Sardegna

Lavoro, a dicembre 2025 calano occupati e disoccupati, crescono gli inattivi.

A dicembre 2025 il mercato del lavoro registra un lieve arretramento: diminuiscono sia gli occupati sia le persone in cerca di lavoro, mentre cresce il numero degli inattivi. È quanto emerge dai dati diffusi dall’Istat.

Su base mensile, gli occupati calano dello 0,1%, pari a 20mila unità, con una riduzione che interessa soprattutto gli uomini, i lavoratori a tempo determinato e le fasce d’età 25-34 e 35-49 anni. In controtendenza, l’occupazione cresce tra le donne, gli autonomi e i giovani tra i 15 e i 24 anni, mentre resta sostanzialmente stabile tra i dipendenti a tempo indeterminato e tra gli over 50. Il tasso di occupazione scende al 62,5% (-0,1 punti percentuali).

In diminuzione anche il numero dei disoccupati (-1,0%, pari a 15mila unità), con un calo concentrato tra le donne e le persone con almeno 25 anni. Al contrario, aumentano i disoccupati tra gli uomini e nella fascia 15-24 anni. Il tasso di disoccupazione complessivo scende al 5,6% (-0,1 punti), mentre quello giovanile sale al 20,5% (+1,4 punti).

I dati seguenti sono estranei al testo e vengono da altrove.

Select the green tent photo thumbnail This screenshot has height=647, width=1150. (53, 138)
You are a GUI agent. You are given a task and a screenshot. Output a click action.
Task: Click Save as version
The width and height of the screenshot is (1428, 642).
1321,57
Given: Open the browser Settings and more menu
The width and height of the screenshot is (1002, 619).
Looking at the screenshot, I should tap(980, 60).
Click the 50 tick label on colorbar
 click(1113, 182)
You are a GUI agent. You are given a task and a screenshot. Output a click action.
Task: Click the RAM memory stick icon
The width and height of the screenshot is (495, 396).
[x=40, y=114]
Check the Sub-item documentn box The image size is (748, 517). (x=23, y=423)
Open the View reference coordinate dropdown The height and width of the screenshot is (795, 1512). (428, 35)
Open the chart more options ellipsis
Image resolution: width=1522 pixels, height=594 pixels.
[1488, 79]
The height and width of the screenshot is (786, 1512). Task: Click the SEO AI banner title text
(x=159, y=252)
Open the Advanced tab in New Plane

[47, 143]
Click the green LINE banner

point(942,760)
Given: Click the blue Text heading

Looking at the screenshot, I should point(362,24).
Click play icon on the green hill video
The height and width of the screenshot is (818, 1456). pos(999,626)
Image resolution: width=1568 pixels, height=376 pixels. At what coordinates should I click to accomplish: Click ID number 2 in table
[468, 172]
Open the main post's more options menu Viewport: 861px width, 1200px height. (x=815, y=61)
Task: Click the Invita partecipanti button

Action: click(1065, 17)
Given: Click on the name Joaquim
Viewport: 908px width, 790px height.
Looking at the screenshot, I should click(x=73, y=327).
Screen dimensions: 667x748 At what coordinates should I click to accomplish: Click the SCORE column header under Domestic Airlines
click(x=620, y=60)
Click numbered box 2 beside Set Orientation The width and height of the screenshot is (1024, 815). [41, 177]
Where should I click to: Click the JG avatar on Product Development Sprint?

Crescono invece gli inattivi tra i 15 e i 64 anni (+0,2%, pari a 31mila unità), con un incremento che riguarda uomini e donne di quasi tutte le età, ad eccezione dei più giovani, per i quali si registra un calo. Il tasso di inattività sale al 33,7% (+0,1 punti).

Nel confronto tra il quarto trimestre del 2025 e il precedente, il numero di occupati risulta in aumento dello 0,3% (+74mila unità). Nello stesso periodo diminuiscono le persone in cerca di lavoro (-5,3%, pari a 81mila unità) e crescono gli inattivi (+34mila).

Su base annua, a dicembre 2025 gli occupati sono 24 milioni e 142mila, in aumento di 62mila unità rispetto a dicembre 2024 (+0,3%). La crescita riguarda in particolare le donne e gli over 50, mentre si registra un calo tra gli uomini e nelle altre classi d’età. Il tasso di occupazione, tuttavia, rimane invariato rispetto a un anno prima.

Sempre nel confronto annuo, il numero dei disoccupati diminuisce in modo significativo (-13,8%, pari a 229mila unità), mentre aumentano gli inattivi tra i 15 e i 64 anni (+1,3%, pari a 163mila).

Nel dettaglio, a dicembre calano i dipendenti a termine (2 milioni 405mila), crescono gli autonomi (5 milioni 227mila) e restano sostanzialmente stabili i dipendenti permanenti (16 milioni 511mila). Su base annua, l’aumento dell’occupazione è trainato dai contratti a tempo indeterminato (+161mila) e dal lavoro autonomo (+147mila), mentre i contratti a termine segnano una flessione (-245mila).

Su base mensile, il tasso di occupazione e quello di disoccupazione scendono rispettivamente al 62,5% e al 5,6%, mentre il tasso di inattività sale al 33,7%.